From Publishers Weekly:
The protagonists of nine of the 11 short stories in this impressive collection by the author of Mystery Ride are sad, disillusioned middle-aged men looking back at the brief time when their lives seem to have had wonder and promise, and realizing that everything went downhill after "one perfect moment." Most of them have had hardscrabble lives, sometimes the result of childhoods spent with fathers who are failures themselves, as in the affectingly elegiac "Glissando." Now, like the narrator of "The Good Man," they are "consumed by the sweet pain of longing" that can never be assuaged.
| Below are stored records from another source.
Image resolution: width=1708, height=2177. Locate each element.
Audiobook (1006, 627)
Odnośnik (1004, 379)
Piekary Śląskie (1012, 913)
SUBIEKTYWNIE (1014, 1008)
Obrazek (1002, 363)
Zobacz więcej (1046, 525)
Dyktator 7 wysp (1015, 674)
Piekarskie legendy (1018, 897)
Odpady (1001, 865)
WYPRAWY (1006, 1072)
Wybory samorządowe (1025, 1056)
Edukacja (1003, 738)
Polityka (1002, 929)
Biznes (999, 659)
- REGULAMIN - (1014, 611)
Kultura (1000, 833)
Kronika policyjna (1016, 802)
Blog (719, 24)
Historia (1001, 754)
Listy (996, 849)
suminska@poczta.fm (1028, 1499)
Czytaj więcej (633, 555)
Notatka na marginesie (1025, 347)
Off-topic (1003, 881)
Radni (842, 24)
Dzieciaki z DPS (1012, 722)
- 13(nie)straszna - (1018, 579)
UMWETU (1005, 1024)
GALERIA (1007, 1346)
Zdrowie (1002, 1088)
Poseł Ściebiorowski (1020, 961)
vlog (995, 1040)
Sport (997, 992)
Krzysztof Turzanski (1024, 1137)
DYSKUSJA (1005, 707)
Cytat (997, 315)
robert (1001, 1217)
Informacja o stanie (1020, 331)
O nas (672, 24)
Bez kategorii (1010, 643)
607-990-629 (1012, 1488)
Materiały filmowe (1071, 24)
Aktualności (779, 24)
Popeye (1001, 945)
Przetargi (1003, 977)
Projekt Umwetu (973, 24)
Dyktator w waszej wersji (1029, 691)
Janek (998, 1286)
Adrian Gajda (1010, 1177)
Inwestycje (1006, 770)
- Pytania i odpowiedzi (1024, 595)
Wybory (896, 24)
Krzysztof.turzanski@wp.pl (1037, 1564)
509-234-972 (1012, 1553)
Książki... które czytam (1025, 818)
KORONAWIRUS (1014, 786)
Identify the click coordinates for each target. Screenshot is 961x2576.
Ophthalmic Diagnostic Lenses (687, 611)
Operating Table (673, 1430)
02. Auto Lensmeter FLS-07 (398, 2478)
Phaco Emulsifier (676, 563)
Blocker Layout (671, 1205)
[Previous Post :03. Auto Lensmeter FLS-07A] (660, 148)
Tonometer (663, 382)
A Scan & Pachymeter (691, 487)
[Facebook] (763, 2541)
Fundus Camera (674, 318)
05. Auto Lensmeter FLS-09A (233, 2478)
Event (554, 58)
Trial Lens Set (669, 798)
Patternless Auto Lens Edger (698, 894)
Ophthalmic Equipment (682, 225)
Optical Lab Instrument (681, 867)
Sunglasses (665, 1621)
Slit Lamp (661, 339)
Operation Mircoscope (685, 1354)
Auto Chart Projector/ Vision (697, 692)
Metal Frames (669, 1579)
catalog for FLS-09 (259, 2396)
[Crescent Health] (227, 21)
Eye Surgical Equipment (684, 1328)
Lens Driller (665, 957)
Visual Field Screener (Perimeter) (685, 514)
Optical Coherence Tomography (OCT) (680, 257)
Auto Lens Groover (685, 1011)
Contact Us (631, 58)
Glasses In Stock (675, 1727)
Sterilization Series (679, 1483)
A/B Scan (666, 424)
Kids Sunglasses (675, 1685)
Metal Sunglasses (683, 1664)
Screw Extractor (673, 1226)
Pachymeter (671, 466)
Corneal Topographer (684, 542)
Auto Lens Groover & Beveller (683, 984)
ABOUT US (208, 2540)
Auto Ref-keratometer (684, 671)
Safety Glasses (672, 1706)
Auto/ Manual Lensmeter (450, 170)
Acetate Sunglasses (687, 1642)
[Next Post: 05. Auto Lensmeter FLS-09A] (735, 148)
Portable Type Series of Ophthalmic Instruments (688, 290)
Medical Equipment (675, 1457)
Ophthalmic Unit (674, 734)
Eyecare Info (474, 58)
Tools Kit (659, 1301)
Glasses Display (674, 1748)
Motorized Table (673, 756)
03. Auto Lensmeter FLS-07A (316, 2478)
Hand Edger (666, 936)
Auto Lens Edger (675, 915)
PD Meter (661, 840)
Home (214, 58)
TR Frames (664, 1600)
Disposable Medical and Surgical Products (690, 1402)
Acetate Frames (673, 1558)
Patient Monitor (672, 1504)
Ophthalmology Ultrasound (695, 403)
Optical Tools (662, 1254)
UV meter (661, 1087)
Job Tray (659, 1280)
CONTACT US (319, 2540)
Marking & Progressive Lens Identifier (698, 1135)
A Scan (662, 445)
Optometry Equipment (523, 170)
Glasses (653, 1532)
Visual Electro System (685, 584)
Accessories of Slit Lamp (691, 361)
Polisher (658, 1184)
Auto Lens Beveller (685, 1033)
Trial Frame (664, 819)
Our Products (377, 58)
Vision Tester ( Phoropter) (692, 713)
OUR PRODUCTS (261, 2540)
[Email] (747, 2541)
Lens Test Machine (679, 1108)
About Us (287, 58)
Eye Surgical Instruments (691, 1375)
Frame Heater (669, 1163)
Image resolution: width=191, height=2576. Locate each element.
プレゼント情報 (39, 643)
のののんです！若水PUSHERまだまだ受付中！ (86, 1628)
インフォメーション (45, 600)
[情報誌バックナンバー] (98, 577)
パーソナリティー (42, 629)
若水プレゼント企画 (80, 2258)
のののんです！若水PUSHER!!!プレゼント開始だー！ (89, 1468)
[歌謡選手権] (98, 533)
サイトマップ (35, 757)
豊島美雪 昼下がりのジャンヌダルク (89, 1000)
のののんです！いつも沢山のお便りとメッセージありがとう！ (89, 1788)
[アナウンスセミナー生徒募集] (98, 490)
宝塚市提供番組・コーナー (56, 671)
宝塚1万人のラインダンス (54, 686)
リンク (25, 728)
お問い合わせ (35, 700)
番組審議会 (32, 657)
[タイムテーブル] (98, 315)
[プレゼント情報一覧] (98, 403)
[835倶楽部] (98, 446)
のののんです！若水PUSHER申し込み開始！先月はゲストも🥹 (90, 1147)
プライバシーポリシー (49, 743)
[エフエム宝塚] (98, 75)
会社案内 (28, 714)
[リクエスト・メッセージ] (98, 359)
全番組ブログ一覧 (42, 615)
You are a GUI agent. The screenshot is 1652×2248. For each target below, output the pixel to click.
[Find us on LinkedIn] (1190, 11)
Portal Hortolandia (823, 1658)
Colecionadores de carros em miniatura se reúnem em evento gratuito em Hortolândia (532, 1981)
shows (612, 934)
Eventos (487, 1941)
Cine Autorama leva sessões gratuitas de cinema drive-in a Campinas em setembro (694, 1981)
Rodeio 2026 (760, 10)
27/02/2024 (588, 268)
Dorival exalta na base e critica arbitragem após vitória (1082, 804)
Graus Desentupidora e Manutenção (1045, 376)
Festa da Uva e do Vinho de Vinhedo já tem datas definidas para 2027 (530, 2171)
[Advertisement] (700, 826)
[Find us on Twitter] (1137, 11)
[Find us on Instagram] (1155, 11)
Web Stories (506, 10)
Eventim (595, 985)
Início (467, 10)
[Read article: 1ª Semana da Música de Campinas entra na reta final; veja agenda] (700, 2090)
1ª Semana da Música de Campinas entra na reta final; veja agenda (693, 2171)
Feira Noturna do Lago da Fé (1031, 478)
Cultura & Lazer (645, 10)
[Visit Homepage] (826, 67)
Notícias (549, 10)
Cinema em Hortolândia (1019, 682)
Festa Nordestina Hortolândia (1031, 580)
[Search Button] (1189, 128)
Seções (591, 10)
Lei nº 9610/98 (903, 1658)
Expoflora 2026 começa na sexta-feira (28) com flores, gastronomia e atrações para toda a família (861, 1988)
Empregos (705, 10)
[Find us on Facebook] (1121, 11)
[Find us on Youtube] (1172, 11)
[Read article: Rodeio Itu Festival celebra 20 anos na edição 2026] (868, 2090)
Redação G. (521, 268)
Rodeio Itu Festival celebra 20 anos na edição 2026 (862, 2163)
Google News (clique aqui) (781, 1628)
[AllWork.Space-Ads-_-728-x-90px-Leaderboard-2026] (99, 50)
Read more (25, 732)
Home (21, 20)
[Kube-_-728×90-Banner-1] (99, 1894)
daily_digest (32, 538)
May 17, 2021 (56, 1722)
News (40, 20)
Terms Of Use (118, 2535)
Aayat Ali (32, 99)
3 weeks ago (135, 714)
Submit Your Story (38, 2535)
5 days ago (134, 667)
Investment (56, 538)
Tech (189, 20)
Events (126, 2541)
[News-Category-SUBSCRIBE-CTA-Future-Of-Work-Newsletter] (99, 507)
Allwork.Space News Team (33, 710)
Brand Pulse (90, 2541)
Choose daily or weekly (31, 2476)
The tales explore the mistakes, humiliations, mysteries (especially the nature of love) and the reasons why "my life had turned wrong." Most of them are set in hot desert towns of the Southwest, and the scorching climate intensifies the protagonists' searing epiphanies. The title story begins with an incident that shows the narrator "what little it took to throw your life off, to turn it upside down," and progresses, during the course of a sizzling heat wave, to a shocking but inevitable climax. The man who narrates "The Earth's Crown" discovers that "there are ten thousand ways to ruin your life, a million ways to lose the people you love." "Grief," told from a woman's point of view, has the feel of a Greek tragedy, with a surprising twist at the end. In the mesmerizing "Salt Commons," an ordinary man is taken hostage by a deranged woman and regrets all the things he has never experienced; the narrator of "The Products of Love" understands--too late--"that love is more important than happiness." Though the collection suffers somewhat from a certain sameness of theme, Boswell's tales are gracefully written and often haunting.